Plan expenditure cut likely

Resource crunch may lead to 35 per cent cut in expenditure

November 24, 2016 07:59 am | Updated 07:59 am IST - THIRUVANANTHAPURAM:

The post-demonetisation resource crunch is likely to push the State to an inevitable cut in Plan expenditure soon.

The steep fall in the State’s own tax revenue would give little leeway for the government to manage the available resources at its command and there would be a compulsion to either prioritise or squeeze the expenditure or go in for a declared cut in the State Plan pegged at Rs. 20,500 crore.

If the lingering crisis is an indication, a 35 per cent cut in expenditure would become imperative. But no official decision has been made on this score so far.

Finance Department sources told The Hindu that an earnest endeavour is being made to avert such a situation, but the deepening crisis would force the government to explore such options too.

Tax collection is likely to plummet from the 16.7 per cent registered in October. The resources that are being mopped up by the tax personnel in November are the outcome of the pre-demonetisation sales.

But for a drastic change, the government expects the fiscal situation to be too grim in the remaining months of the current financial year.

The crisis that has had its impact on the retail market, plantation, registration, construction and other sectors would reflect only in the next five months.

It has almost become sure that the government target to achieve 19 per cent collection during the last quarter would not be possible.

And that would eventually upset all the budget calculations set to even out the fiscal position of the State, sources said.

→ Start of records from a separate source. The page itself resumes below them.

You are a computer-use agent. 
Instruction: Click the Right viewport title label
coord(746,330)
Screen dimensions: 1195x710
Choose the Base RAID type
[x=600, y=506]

Current indications do not offer much hope for an immediate turnaround. The crisis seems to be deepening.

Soon the government would have to take a call on the situation and direct the departments to review their Plan proposals and defer some of them to tide over the crisis.

The cut would also have its impact on devolution of funds to local governments.

Development initiatives would have to be either shelved or deferred.

Most of the Plan projects taken up by local governments have been stalled since they were unable to secure payments from the State treasury.

This situation would only worsen if the government opts for a Plan cut, sources said.